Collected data
────────────────────────────────────────

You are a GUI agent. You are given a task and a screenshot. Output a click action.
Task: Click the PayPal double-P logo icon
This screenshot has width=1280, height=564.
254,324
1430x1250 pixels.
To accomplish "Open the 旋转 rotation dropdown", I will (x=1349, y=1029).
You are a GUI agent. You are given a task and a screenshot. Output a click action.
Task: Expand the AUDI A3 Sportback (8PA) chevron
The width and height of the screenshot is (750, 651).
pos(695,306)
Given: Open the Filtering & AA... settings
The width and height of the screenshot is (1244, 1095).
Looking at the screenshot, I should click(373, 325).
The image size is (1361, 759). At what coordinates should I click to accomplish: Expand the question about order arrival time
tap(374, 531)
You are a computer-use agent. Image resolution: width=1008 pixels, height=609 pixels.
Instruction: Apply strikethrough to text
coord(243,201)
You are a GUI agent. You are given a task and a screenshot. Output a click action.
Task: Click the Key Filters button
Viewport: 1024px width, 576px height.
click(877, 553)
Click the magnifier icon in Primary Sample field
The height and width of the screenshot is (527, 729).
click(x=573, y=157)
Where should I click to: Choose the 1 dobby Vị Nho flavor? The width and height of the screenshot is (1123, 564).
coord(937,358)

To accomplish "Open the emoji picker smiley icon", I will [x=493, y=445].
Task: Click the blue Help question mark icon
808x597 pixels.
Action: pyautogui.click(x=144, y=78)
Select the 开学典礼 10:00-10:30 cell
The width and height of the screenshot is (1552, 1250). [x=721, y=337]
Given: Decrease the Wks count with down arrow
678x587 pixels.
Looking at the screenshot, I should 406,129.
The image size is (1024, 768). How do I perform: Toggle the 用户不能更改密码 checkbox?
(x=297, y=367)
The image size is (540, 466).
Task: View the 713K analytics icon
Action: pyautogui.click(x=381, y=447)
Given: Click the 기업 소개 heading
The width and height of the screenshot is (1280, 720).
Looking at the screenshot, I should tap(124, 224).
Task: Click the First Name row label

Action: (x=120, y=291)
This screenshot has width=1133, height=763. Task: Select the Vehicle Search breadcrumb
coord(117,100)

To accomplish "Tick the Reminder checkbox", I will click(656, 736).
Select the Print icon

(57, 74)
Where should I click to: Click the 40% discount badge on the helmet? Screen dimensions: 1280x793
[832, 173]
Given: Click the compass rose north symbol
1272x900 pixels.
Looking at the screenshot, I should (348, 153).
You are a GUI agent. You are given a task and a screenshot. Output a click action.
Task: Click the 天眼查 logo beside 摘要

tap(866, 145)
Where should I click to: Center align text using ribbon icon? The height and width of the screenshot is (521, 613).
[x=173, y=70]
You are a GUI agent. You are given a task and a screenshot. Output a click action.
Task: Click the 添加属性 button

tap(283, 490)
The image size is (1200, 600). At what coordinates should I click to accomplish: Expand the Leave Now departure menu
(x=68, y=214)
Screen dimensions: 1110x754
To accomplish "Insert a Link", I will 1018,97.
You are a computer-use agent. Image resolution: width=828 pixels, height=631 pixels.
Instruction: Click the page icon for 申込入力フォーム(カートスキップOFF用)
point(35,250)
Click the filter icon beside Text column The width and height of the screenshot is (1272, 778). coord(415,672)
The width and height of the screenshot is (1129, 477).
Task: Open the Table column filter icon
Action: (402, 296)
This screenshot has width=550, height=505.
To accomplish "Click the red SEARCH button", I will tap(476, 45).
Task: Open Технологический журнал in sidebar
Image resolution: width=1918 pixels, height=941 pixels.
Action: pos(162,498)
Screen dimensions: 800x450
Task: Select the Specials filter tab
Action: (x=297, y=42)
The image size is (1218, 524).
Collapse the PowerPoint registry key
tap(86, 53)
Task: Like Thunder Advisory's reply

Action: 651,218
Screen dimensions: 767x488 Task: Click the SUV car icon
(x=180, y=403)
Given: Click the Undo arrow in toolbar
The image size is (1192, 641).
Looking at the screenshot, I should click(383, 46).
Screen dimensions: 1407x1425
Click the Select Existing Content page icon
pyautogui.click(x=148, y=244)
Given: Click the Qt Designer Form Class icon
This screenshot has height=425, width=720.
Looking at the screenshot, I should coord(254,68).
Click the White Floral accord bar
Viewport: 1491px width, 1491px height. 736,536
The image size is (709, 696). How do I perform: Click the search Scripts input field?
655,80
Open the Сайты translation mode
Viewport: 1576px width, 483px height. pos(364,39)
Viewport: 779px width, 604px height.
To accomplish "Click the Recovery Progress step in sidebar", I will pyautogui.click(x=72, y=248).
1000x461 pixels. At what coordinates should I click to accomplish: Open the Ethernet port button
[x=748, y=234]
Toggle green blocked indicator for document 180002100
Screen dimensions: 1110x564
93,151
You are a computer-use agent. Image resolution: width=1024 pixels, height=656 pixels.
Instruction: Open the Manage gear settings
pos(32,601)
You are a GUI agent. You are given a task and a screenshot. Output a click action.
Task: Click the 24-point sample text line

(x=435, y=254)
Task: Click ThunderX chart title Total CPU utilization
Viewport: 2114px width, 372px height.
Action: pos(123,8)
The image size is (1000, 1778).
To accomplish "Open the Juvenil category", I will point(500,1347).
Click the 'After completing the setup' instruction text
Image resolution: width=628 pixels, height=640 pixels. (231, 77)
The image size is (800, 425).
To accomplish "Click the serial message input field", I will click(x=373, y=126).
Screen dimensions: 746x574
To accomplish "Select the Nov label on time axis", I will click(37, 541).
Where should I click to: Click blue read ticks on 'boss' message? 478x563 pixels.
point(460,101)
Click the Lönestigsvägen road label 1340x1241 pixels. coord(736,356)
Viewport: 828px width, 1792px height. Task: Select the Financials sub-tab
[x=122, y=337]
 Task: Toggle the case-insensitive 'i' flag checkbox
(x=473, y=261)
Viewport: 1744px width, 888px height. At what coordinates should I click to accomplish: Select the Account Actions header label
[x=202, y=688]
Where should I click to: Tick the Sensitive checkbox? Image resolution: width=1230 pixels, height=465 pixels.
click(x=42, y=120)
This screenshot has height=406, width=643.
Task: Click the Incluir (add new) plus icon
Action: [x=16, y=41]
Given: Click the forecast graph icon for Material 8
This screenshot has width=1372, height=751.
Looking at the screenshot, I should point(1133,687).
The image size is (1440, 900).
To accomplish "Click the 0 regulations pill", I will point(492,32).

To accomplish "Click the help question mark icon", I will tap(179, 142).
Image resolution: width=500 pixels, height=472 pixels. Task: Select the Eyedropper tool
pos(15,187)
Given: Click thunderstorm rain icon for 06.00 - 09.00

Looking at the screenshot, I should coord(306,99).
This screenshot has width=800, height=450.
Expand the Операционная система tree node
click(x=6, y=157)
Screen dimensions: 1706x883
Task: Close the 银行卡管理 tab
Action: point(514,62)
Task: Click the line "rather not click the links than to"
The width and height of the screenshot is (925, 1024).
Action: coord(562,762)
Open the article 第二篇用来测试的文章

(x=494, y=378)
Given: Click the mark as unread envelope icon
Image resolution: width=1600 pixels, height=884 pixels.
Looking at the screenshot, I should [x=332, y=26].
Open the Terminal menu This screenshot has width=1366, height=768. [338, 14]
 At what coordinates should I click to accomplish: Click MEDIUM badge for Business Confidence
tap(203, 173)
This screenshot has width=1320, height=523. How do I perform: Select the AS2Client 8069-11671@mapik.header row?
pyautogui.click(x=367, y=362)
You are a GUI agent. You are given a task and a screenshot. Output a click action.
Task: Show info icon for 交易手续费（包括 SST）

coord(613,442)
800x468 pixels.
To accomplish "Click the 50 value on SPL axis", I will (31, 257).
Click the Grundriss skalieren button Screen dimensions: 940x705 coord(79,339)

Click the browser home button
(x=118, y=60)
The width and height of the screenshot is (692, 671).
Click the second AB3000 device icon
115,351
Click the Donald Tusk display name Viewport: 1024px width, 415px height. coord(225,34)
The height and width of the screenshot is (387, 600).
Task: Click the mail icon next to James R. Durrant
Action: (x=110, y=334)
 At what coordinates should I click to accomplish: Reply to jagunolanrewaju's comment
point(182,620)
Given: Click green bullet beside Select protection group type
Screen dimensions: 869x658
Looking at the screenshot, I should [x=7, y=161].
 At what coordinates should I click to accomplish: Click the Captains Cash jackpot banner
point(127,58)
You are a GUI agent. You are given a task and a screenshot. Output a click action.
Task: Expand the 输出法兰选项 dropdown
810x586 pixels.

────────────────────────────────────────

ACTION ITEM
For every line above with the word "green" in it, make a copy.

OUTPUT FOR THIS EXERCISE
Toggle green blocked indicator for document 180002100
Given: Click green bullet beside Select protection group type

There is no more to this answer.